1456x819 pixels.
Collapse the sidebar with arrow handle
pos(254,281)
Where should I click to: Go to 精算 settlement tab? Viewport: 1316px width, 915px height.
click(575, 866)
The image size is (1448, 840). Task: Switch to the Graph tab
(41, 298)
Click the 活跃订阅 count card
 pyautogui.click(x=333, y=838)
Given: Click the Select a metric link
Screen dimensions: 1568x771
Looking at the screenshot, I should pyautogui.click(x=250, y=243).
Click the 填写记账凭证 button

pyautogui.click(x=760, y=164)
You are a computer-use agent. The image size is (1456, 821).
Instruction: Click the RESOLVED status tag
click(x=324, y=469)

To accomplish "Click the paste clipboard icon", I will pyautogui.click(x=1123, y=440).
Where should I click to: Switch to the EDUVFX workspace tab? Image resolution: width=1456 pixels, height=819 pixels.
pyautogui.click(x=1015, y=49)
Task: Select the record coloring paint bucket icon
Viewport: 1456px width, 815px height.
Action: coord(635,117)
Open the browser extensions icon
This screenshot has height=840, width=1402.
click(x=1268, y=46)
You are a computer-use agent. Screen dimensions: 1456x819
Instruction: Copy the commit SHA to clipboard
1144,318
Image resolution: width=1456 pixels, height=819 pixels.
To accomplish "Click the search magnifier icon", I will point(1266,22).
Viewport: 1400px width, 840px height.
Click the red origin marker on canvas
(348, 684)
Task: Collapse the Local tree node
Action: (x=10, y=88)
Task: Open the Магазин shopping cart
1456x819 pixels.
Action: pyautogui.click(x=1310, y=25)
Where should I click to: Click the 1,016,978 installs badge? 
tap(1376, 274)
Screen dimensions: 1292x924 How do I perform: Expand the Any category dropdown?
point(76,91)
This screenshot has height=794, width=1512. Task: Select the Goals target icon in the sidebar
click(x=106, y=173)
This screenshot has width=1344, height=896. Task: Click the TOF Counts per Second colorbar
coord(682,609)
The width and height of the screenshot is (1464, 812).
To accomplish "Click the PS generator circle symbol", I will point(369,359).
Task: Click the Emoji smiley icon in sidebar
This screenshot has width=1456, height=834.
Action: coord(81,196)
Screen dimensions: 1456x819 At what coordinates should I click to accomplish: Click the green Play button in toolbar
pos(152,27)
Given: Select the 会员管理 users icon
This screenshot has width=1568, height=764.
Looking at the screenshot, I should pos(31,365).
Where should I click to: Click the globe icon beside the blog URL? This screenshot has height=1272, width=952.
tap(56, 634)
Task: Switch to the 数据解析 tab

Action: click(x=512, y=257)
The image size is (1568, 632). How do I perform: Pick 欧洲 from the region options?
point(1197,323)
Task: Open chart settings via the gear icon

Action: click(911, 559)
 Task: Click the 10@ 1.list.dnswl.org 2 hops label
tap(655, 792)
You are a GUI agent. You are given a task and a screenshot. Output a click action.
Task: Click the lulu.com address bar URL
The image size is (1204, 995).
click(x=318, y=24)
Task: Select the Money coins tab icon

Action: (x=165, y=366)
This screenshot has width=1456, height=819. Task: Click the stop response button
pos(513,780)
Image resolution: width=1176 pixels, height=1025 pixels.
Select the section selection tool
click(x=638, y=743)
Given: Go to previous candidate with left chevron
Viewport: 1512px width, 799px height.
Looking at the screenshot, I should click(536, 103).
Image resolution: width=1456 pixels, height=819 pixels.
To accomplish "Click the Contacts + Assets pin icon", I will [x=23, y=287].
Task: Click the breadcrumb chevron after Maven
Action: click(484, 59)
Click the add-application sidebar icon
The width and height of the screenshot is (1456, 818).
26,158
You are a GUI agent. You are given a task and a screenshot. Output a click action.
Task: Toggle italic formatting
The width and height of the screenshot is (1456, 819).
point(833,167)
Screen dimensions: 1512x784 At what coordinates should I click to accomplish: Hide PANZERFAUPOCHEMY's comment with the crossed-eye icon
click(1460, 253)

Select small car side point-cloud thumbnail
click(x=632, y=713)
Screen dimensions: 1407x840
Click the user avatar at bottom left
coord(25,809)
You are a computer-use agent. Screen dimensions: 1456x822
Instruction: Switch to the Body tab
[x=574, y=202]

ACTIVITY >> Retype all the data, keeping every character the same.

REPLY >>
1456x819 pixels.
Collapse the sidebar with arrow handle
pos(254,281)
Where should I click to: Go to 精算 settlement tab? Viewport: 1316px width, 915px height.
click(575, 866)
The image size is (1448, 840). Task: Switch to the Graph tab
(41, 298)
Click the 活跃订阅 count card
 pyautogui.click(x=333, y=838)
Given: Click the Select a metric link
Screen dimensions: 1568x771
Looking at the screenshot, I should pyautogui.click(x=250, y=243).
Click the 填写记账凭证 button

pyautogui.click(x=760, y=164)
You are a computer-use agent. The image size is (1456, 821).
Instruction: Click the RESOLVED status tag
click(x=324, y=469)

To accomplish "Click the paste clipboard icon", I will pyautogui.click(x=1123, y=440).
Where should I click to: Switch to the EDUVFX workspace tab? Image resolution: width=1456 pixels, height=819 pixels.
pyautogui.click(x=1015, y=49)
Task: Select the record coloring paint bucket icon
Viewport: 1456px width, 815px height.
Action: coord(635,117)
Open the browser extensions icon
This screenshot has height=840, width=1402.
click(x=1268, y=46)
You are a computer-use agent. Screen dimensions: 1456x819
Instruction: Copy the commit SHA to clipboard
1144,318
Image resolution: width=1456 pixels, height=819 pixels.
To accomplish "Click the search magnifier icon", I will point(1266,22).
Viewport: 1400px width, 840px height.
Click the red origin marker on canvas
(348, 684)
Task: Collapse the Local tree node
Action: (x=10, y=88)
Task: Open the Магазин shopping cart
1456x819 pixels.
Action: pyautogui.click(x=1310, y=25)
Where should I click to: Click the 1,016,978 installs badge? 
tap(1376, 274)
Screen dimensions: 1292x924 How do I perform: Expand the Any category dropdown?
point(76,91)
This screenshot has height=794, width=1512. Task: Select the Goals target icon in the sidebar
click(x=106, y=173)
This screenshot has width=1344, height=896. Task: Click the TOF Counts per Second colorbar
coord(682,609)
The width and height of the screenshot is (1464, 812).
To accomplish "Click the PS generator circle symbol", I will point(369,359).
Task: Click the Emoji smiley icon in sidebar
This screenshot has width=1456, height=834.
Action: coord(81,196)
Screen dimensions: 1456x819 At what coordinates should I click to accomplish: Click the green Play button in toolbar
pos(152,27)
Given: Select the 会员管理 users icon
This screenshot has width=1568, height=764.
Looking at the screenshot, I should pos(31,365).
Where should I click to: Click the globe icon beside the blog URL? This screenshot has height=1272, width=952.
tap(56, 634)
Task: Switch to the 数据解析 tab

Action: click(x=512, y=257)
The image size is (1568, 632). How do I perform: Pick 欧洲 from the region options?
point(1197,323)
Task: Open chart settings via the gear icon

Action: click(911, 559)
 Task: Click the 10@ 1.list.dnswl.org 2 hops label
tap(655, 792)
You are a GUI agent. You are given a task and a screenshot. Output a click action.
Task: Click the lulu.com address bar URL
The image size is (1204, 995).
click(x=318, y=24)
Task: Select the Money coins tab icon

Action: (x=165, y=366)
This screenshot has width=1456, height=819. Task: Click the stop response button
pos(513,780)
Image resolution: width=1176 pixels, height=1025 pixels.
Select the section selection tool
click(x=638, y=743)
Given: Go to previous candidate with left chevron
Viewport: 1512px width, 799px height.
Looking at the screenshot, I should click(536, 103).
Image resolution: width=1456 pixels, height=819 pixels.
To accomplish "Click the Contacts + Assets pin icon", I will [x=23, y=287].
Task: Click the breadcrumb chevron after Maven
Action: click(484, 59)
Click the add-application sidebar icon
The width and height of the screenshot is (1456, 818).
26,158
You are a GUI agent. You are given a task and a screenshot. Output a click action.
Task: Toggle italic formatting
The width and height of the screenshot is (1456, 819).
point(833,167)
Screen dimensions: 1512x784 At what coordinates should I click to accomplish: Hide PANZERFAUPOCHEMY's comment with the crossed-eye icon
click(1460, 253)

Select small car side point-cloud thumbnail
click(x=632, y=713)
Screen dimensions: 1407x840
Click the user avatar at bottom left
coord(25,809)
You are a computer-use agent. Screen dimensions: 1456x822
Instruction: Switch to the Body tab
[x=574, y=202]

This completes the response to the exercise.